> _Problem_:
Could you filter the data below down to the lines that hold the word "about"?

(Beginning of Records for the task)

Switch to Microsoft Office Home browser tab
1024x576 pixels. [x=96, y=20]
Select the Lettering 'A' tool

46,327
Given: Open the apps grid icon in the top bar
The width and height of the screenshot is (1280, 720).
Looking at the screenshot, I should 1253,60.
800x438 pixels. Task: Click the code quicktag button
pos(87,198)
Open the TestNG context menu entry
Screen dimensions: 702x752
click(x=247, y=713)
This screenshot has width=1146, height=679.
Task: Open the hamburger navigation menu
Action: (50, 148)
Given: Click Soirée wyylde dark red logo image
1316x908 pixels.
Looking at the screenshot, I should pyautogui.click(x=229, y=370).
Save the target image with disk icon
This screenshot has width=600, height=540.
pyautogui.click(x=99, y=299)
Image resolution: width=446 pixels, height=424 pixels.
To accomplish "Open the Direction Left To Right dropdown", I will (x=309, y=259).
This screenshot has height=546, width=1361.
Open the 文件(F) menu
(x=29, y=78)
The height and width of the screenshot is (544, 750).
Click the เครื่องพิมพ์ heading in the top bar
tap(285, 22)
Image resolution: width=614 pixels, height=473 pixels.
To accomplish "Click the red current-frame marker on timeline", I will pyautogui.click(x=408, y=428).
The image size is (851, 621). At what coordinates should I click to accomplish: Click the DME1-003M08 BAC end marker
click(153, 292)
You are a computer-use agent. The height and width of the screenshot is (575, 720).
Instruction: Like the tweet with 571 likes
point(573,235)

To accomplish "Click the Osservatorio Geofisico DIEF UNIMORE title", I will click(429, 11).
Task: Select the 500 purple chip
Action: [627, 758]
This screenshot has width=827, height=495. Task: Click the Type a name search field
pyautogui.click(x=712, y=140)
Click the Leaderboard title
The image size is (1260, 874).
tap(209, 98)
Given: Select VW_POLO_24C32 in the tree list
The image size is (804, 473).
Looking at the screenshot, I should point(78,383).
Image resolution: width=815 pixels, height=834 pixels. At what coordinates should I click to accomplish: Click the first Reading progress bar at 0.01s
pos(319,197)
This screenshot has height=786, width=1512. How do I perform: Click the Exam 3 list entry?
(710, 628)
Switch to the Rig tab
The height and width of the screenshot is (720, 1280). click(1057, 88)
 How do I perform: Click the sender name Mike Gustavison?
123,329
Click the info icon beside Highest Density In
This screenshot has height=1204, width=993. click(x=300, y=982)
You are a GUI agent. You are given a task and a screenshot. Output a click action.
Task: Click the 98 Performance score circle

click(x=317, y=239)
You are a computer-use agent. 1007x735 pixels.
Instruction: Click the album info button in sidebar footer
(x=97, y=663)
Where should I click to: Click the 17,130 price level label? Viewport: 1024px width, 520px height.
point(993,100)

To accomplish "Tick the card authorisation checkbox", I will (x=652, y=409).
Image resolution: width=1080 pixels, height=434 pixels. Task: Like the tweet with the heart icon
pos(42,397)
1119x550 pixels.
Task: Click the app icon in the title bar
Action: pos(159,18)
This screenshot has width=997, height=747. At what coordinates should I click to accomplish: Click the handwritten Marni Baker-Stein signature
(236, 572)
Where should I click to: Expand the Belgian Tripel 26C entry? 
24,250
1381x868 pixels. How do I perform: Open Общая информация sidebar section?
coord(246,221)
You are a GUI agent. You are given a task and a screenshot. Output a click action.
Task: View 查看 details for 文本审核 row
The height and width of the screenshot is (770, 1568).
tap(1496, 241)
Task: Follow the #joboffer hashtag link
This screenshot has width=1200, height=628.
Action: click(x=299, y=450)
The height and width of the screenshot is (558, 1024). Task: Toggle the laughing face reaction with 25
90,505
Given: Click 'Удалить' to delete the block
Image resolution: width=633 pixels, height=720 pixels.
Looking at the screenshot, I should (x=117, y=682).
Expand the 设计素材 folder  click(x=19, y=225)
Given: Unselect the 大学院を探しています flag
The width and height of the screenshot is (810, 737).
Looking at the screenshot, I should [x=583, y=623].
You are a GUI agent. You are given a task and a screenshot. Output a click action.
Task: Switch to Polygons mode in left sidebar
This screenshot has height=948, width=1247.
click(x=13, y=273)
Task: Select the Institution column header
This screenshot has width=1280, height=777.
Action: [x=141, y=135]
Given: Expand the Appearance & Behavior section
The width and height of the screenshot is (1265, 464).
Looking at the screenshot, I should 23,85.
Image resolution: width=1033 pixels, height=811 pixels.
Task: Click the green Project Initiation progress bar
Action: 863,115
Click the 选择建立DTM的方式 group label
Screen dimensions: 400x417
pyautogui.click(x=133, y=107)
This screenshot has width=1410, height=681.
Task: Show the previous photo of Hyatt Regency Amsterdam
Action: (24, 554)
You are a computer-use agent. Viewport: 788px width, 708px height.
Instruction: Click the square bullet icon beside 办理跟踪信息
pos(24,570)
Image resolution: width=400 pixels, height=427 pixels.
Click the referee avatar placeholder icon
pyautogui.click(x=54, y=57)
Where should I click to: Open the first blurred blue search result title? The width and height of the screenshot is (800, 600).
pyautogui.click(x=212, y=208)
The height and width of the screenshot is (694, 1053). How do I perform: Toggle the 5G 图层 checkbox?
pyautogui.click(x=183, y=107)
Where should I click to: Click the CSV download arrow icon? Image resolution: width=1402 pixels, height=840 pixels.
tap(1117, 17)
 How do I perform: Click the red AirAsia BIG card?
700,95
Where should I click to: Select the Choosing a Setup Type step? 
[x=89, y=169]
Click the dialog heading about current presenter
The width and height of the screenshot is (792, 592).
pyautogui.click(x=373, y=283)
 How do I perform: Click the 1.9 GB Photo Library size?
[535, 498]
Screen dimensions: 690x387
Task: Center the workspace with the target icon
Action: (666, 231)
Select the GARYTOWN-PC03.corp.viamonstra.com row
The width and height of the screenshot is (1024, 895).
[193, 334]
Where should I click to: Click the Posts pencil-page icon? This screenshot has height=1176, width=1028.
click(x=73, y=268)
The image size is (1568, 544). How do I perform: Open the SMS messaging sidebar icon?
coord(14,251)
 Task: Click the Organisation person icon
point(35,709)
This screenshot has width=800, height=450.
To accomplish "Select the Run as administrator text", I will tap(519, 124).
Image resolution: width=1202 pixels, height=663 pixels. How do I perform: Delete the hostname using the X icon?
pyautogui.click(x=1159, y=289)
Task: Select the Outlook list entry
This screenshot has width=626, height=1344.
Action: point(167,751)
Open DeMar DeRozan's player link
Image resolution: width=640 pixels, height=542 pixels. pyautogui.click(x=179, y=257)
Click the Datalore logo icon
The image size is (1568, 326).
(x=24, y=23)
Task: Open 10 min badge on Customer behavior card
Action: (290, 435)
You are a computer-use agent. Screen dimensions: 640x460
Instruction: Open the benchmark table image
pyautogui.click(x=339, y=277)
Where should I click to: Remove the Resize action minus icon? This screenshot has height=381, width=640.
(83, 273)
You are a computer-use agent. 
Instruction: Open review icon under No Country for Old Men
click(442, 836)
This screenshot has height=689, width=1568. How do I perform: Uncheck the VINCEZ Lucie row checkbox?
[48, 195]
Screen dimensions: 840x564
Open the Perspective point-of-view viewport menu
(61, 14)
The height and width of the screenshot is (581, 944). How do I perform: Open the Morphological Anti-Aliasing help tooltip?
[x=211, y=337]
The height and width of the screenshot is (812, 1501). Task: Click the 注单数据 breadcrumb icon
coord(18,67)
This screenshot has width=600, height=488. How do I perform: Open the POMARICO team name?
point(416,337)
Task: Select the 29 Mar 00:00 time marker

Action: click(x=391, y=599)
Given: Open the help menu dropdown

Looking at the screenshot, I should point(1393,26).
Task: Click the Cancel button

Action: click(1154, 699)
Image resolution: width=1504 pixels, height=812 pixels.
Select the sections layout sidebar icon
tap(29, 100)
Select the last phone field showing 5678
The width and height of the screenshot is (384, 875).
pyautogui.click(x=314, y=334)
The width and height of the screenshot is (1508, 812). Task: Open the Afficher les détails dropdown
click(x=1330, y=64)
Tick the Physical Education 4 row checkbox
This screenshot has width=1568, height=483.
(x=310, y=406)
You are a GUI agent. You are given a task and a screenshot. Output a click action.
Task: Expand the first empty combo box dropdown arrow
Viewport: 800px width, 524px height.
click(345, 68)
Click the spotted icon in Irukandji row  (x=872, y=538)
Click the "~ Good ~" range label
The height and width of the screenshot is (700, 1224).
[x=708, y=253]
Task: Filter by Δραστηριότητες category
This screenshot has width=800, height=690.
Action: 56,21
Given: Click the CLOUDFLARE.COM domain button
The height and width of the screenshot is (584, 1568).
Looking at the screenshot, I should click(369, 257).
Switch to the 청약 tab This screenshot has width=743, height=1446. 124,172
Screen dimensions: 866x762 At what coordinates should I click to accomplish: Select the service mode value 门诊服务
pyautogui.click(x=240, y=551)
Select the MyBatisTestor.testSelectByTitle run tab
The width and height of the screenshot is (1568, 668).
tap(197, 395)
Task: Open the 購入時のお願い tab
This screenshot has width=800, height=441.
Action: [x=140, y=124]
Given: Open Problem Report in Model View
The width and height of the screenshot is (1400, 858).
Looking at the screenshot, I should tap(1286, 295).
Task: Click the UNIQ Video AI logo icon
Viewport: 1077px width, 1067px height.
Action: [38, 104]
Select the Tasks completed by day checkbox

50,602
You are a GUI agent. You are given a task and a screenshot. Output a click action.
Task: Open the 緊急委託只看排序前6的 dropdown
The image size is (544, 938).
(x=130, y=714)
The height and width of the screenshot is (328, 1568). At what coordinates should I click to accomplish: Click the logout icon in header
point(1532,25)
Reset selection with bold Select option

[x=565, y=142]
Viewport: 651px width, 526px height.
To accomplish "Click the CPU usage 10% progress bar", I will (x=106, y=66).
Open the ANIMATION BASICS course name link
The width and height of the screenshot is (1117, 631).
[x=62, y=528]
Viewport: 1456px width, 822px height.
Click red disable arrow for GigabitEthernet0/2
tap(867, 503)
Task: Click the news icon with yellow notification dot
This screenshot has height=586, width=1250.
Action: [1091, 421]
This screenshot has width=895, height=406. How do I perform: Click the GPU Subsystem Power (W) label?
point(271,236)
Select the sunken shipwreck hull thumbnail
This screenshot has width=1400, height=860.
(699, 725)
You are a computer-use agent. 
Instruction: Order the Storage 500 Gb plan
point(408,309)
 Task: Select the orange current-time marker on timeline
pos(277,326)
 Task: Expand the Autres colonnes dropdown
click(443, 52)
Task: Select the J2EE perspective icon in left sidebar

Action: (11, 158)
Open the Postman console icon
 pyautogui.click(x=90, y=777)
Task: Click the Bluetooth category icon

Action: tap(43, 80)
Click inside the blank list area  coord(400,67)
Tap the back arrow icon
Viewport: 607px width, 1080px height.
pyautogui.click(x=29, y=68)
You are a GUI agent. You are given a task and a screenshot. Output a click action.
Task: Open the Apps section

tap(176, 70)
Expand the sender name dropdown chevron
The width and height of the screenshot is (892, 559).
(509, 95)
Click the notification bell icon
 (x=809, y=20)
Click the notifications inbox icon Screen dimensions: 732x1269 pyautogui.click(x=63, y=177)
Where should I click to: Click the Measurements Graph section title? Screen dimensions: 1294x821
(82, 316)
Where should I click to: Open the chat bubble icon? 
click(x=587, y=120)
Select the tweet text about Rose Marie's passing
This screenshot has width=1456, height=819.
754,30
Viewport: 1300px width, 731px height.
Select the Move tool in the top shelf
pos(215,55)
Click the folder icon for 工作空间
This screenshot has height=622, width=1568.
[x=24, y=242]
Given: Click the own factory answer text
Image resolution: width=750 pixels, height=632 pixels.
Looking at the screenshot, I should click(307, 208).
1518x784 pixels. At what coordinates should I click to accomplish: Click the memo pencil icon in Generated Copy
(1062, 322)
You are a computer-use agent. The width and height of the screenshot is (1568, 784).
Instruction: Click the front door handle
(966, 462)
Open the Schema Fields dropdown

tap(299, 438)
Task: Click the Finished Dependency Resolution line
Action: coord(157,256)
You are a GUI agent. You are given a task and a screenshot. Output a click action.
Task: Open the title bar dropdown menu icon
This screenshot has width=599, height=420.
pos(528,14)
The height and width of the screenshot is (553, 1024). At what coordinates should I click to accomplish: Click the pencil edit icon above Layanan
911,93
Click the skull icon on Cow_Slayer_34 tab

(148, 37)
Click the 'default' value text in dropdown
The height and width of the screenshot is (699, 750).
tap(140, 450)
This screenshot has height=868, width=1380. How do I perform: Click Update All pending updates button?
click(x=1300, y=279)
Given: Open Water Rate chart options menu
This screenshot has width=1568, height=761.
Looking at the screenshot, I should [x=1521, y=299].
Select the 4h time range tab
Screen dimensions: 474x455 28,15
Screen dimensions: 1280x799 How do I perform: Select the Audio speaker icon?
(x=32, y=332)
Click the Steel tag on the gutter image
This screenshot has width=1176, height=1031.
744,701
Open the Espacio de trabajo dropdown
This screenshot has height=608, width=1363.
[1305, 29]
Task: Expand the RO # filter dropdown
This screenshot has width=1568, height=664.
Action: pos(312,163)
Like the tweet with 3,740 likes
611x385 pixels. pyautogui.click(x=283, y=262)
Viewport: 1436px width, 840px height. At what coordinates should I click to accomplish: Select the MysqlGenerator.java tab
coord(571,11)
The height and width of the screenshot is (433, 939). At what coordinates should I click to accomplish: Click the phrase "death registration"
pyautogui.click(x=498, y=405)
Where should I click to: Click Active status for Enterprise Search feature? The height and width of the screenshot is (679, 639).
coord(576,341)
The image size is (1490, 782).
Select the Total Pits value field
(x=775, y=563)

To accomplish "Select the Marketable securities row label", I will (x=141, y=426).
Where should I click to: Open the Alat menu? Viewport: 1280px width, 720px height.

(End of Records for the task)

> _Response for this exercise_:
Click the dialog heading about current presenter
Select the tweet text about Rose Marie's passing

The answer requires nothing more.